BEGIN Material to process

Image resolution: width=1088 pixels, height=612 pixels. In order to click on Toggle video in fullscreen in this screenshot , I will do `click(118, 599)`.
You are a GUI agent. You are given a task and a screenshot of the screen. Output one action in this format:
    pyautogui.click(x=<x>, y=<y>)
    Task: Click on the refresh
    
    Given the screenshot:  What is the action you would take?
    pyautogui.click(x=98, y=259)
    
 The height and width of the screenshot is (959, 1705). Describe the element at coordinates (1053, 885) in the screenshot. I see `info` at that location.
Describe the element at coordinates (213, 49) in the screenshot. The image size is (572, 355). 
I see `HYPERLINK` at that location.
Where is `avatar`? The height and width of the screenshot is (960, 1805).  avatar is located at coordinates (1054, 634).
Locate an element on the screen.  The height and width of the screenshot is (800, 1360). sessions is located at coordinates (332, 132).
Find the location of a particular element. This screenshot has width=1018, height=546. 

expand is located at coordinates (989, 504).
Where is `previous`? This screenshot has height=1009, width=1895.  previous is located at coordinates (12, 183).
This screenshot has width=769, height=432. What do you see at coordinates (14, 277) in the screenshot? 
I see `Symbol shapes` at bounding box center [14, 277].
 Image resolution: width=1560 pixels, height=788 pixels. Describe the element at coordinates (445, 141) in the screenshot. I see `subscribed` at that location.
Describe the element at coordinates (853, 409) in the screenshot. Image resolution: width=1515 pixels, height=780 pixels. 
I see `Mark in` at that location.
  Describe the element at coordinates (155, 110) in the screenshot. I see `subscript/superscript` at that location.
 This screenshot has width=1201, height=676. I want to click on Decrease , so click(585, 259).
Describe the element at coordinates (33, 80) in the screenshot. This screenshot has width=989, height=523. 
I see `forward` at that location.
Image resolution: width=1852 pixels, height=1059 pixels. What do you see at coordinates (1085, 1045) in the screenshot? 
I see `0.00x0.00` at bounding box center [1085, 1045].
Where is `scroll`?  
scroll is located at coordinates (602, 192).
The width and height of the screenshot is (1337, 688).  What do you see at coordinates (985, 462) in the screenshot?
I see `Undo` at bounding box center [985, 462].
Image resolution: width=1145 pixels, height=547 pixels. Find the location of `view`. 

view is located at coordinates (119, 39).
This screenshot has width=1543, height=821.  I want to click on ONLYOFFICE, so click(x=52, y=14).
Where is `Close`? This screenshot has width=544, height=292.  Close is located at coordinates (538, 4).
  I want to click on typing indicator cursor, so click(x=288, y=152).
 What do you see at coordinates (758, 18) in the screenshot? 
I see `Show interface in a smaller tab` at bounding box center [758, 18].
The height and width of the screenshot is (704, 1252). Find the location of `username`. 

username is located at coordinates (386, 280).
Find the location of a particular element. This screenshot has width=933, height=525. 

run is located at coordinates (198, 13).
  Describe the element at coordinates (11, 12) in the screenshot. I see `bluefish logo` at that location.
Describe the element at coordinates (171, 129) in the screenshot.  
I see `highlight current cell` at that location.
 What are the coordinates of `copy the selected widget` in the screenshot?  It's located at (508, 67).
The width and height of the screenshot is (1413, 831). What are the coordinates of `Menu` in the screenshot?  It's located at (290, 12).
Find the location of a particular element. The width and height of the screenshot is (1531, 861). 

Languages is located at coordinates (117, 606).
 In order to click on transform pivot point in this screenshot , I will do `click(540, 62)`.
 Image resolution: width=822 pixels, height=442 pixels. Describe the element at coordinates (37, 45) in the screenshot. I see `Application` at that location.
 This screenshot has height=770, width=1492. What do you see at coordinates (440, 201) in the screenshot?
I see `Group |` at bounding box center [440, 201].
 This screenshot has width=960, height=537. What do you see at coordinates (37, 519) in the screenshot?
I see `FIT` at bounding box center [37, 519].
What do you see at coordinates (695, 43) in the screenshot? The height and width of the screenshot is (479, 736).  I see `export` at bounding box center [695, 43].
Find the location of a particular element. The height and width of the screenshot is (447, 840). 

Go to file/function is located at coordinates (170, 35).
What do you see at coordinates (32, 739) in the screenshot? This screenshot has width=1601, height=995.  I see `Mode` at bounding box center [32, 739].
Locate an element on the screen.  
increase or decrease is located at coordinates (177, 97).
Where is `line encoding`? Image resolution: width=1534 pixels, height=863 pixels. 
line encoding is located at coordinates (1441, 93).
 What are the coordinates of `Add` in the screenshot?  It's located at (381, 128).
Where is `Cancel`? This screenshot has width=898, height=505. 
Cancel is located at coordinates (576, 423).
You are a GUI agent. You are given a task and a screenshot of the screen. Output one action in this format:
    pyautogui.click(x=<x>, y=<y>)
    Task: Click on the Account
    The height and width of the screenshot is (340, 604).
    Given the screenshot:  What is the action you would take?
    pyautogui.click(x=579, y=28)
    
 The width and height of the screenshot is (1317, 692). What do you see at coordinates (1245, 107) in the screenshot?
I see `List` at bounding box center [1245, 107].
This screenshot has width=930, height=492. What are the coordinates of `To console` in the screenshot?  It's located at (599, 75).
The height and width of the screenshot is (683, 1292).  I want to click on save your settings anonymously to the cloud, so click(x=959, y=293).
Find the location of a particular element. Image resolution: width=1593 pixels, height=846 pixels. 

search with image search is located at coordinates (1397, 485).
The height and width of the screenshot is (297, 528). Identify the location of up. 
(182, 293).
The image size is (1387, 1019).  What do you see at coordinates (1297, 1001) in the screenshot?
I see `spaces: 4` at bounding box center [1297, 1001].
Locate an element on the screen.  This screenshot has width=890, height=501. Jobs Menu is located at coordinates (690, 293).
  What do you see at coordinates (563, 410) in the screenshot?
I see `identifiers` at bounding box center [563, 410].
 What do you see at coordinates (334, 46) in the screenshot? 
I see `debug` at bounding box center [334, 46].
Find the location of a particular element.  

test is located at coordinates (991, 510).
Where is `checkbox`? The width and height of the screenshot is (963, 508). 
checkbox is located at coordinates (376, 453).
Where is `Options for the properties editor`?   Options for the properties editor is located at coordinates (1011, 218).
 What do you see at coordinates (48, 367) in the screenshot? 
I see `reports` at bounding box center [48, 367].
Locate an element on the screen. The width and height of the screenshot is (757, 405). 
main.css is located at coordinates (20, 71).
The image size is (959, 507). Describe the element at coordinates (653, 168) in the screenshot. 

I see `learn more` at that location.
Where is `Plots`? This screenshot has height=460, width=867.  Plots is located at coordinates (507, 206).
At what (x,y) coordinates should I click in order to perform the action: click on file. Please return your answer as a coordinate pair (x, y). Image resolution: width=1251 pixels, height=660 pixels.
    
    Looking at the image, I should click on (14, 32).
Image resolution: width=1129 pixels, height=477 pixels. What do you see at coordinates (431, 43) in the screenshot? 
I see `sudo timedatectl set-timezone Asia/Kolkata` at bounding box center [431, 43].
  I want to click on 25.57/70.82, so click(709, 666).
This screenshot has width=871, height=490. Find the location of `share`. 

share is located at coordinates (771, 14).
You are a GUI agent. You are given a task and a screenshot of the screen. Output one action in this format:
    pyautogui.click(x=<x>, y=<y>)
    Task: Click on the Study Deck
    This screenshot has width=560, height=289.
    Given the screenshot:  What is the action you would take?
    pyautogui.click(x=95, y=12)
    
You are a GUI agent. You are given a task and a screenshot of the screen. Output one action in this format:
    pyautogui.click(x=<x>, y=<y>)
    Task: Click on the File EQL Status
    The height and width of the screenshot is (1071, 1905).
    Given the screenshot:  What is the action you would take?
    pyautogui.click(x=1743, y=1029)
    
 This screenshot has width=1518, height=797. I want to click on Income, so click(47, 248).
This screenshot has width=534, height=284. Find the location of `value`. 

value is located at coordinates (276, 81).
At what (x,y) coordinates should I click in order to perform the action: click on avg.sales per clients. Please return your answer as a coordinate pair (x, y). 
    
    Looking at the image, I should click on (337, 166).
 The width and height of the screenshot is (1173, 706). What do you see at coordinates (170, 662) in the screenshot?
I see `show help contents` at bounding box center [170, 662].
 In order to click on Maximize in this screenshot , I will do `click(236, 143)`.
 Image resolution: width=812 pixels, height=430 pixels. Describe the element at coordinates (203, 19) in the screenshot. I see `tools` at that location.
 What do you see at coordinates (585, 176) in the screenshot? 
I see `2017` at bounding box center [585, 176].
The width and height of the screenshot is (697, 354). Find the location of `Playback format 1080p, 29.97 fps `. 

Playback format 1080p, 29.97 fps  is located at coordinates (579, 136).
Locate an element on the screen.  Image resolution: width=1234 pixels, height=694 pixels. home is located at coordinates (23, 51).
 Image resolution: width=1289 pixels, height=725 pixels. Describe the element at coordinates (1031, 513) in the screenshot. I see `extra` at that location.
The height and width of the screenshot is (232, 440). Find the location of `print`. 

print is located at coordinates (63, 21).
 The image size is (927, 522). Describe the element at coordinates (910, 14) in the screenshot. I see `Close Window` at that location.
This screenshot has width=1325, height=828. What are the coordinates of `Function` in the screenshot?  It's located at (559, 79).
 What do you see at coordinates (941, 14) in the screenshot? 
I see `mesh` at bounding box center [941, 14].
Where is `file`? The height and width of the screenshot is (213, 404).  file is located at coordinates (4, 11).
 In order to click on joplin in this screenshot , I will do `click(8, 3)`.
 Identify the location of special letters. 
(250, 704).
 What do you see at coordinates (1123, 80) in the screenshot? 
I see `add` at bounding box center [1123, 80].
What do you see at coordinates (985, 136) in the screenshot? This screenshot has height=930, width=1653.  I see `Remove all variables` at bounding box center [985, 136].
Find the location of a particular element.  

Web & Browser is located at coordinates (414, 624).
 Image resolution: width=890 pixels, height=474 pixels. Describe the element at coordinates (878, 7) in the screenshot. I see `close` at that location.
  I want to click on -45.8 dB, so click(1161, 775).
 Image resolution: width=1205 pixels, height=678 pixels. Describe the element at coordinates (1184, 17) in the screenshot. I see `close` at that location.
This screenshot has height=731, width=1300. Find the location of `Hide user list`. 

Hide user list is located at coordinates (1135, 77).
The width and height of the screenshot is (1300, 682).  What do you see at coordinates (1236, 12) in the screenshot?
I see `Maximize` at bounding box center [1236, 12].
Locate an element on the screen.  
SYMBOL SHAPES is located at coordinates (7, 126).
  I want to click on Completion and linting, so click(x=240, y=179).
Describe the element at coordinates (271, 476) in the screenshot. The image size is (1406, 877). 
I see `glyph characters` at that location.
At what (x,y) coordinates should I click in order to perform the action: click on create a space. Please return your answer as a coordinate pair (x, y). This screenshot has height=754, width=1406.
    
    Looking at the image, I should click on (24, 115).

END Material to process

Could you copy the items from the line with "This screenshot has width=1325, height=828." up to and including the line with "center [1236, 12].", swapping "This screenshot has" for "The screenshot has" and leaving everything else unchanged?

--- Solution to this task ---
The screenshot has width=1325, height=828. What are the coordinates of `Function` in the screenshot?  It's located at (559, 79).
 What do you see at coordinates (941, 14) in the screenshot? 
I see `mesh` at bounding box center [941, 14].
Where is `file`? The height and width of the screenshot is (213, 404).  file is located at coordinates (4, 11).
 In order to click on joplin in this screenshot , I will do `click(8, 3)`.
 Identify the location of special letters. 
(250, 704).
 What do you see at coordinates (1123, 80) in the screenshot? 
I see `add` at bounding box center [1123, 80].
What do you see at coordinates (985, 136) in the screenshot? The screenshot has height=930, width=1653.  I see `Remove all variables` at bounding box center [985, 136].
Find the location of a particular element.  

Web & Browser is located at coordinates (414, 624).
 Image resolution: width=890 pixels, height=474 pixels. Describe the element at coordinates (878, 7) in the screenshot. I see `close` at that location.
  I want to click on -45.8 dB, so click(1161, 775).
 Image resolution: width=1205 pixels, height=678 pixels. Describe the element at coordinates (1184, 17) in the screenshot. I see `close` at that location.
The screenshot has height=731, width=1300. Find the location of `Hide user list`. 

Hide user list is located at coordinates (1135, 77).
The width and height of the screenshot is (1300, 682).  What do you see at coordinates (1236, 12) in the screenshot?
I see `Maximize` at bounding box center [1236, 12].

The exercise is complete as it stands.